Herpes viruses remain lifelong in neurons and immune cells, reactivating and resurfacing in blisters when a person is rundown by stress or illness.  The majority of people are infected by the Herpes Simplex Virus 1 (HSV1), the cause of cold sores, by the time they reach old age.

“HSV1 could account for 50 percent or more of Alzheimer’s disease cases,” professor Ruth Itzhaki, who has spent over 25 years at the University of Manchester investigating a potential link, said in a statement.

Itzhaki previously found that cold sores occur more frequently in those who carry a gene variant that confers increased risk of Alzheimer’s called APOE-ε4.

“Our theory is that in APOE-ε4 carriers, reactivation is more frequent or more harmful in HSV1-infected brain cells, which as a result accumulate damage that culminates in development of Alzheimer’s,” she said.

While very few countries collect the population data needed to test Itzhaki’s theory, Taiwanese researchers enrolled 99.9 percent of the country’s population in a National Health Insurance Research Database that is being mined for information on microbial infections and disease.

Three studies were published between 2017 and 2018 describing Taiwanese data on the development of senile dementia–which is mainly caused by Alzheimer’s–and the treatment of patients with marked overt signs of infection with HSV or varicella zoster virus (VZV), commonly known as chickenpox.

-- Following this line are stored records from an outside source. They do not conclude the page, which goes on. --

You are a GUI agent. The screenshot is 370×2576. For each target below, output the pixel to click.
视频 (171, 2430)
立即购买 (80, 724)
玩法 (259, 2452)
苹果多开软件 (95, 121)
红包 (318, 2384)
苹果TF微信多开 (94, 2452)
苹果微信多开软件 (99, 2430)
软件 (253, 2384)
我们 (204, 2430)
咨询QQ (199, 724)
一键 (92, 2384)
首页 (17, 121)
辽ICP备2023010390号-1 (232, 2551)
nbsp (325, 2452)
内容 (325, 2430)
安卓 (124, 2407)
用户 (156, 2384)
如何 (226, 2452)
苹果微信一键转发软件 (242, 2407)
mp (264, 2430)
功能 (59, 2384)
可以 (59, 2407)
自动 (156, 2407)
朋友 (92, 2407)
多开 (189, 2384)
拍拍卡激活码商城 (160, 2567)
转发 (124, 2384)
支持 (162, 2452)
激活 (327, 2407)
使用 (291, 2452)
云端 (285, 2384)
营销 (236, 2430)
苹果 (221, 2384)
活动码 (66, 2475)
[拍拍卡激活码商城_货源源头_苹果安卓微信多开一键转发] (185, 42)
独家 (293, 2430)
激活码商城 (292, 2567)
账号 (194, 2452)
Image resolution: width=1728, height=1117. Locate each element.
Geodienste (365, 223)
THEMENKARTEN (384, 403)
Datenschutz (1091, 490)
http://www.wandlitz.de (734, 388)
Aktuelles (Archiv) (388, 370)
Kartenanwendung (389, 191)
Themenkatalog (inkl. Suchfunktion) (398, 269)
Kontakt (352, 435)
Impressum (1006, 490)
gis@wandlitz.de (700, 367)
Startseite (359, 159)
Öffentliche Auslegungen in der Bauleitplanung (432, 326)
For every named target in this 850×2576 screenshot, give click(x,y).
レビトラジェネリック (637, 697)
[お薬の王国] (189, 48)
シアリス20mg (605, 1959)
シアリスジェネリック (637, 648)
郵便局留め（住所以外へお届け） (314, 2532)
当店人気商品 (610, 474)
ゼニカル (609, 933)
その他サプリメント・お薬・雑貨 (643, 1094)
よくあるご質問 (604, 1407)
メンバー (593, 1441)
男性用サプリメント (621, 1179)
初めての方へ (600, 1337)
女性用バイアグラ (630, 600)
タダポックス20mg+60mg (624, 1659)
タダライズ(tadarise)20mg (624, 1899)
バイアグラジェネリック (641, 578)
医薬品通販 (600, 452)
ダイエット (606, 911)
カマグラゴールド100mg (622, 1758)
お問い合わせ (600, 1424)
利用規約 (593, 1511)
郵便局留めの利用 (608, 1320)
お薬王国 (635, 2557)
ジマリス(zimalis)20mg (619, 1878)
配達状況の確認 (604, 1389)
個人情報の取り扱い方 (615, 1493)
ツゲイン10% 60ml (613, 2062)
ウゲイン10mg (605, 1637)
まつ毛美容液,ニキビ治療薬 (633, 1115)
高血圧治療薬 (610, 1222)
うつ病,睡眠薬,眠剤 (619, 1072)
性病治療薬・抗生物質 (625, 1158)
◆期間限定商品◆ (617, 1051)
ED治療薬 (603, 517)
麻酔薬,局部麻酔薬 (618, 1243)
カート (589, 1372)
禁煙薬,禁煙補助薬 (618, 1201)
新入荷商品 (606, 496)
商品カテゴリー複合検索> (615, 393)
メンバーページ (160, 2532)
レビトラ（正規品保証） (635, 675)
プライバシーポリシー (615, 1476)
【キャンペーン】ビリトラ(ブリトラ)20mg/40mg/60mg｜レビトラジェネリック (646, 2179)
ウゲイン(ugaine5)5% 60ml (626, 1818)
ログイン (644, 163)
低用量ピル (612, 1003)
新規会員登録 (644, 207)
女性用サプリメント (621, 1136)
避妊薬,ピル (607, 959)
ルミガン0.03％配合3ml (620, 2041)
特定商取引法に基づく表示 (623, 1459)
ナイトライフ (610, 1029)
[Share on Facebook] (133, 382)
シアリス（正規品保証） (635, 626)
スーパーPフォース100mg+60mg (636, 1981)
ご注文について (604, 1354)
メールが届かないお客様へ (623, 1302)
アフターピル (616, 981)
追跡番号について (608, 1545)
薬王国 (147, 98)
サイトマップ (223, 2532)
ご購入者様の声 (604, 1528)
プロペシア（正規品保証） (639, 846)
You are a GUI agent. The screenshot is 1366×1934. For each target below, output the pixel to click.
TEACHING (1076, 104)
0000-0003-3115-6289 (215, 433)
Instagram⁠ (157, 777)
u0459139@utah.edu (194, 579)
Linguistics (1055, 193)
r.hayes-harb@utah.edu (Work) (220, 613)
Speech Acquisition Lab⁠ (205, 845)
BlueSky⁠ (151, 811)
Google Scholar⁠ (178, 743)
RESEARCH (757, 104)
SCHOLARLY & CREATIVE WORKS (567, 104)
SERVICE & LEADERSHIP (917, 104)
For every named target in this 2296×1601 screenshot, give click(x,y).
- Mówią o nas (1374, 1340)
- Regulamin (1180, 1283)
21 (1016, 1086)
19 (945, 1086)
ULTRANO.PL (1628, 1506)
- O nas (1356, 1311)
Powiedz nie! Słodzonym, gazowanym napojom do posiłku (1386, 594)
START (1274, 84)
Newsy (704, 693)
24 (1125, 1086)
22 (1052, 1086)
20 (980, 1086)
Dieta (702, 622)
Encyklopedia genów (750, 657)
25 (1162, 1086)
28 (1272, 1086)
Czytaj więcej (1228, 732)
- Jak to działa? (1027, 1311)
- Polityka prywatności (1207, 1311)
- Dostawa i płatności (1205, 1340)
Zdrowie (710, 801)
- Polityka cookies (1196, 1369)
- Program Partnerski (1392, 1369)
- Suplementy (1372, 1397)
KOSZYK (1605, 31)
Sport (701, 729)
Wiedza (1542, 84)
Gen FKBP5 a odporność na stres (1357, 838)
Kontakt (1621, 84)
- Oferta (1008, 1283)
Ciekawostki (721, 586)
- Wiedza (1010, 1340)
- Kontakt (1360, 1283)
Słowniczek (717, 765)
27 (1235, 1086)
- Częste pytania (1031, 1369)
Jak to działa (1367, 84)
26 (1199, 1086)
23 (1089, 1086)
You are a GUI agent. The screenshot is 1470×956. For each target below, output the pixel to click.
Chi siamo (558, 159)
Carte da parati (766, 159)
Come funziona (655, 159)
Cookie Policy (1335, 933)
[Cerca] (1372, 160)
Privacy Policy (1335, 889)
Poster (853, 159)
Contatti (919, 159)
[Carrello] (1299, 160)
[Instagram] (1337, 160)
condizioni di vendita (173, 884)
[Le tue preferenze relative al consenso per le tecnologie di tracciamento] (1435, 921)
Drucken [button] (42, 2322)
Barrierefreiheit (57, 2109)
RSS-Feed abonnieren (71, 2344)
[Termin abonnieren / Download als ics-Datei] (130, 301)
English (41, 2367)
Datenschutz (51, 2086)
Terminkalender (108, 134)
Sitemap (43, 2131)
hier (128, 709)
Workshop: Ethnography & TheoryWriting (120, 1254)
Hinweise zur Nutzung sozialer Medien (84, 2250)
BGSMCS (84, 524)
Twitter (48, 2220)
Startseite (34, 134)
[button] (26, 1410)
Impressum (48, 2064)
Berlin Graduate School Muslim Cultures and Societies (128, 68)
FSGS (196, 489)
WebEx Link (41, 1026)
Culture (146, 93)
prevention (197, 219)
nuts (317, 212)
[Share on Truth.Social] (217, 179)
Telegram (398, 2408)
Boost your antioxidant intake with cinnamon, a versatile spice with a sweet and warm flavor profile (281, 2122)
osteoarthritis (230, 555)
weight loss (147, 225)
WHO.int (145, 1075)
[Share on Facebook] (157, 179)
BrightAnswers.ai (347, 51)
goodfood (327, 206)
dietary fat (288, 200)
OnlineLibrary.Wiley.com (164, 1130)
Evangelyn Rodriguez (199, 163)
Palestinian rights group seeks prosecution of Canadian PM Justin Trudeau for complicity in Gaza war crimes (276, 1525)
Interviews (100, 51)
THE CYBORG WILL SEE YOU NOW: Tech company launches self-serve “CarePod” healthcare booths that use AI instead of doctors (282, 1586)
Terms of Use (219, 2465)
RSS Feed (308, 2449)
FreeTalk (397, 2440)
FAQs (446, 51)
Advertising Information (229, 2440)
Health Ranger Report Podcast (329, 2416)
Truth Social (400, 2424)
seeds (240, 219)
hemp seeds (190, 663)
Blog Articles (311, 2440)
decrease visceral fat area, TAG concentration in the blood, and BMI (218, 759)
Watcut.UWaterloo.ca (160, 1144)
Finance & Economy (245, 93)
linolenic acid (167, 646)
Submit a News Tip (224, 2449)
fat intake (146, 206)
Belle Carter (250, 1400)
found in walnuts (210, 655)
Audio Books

“The striking results include evidence that the risk of senile dementia is much greater in those who are infected with HSV, and that anti-herpes antiviral treatment causes a dramatic decrease in number of those subjects severely affected by HSV1 who later develop dementia,” Itzhaki said.

The data from Taiwan only applies to the rare severe HSV1 or VZV infections.

The next step will be to study dementia rates amongst people with mild HSV1 infections, including herpes labialis or mild genital herpes.

“Considering that over 150 publications strongly support an HSV1 role in Alzheimer’s, these Taiwan findings greatly justify usage of antiherpes antivirals – which are safe and well-tolerated – to treat Alzheimer’s disease,” Itzhaki said.”They also incentivize development of an HSV1 vaccine, which would likely be the most effective treatment.”

The study was published in Frontiers in Aging Neuroscience.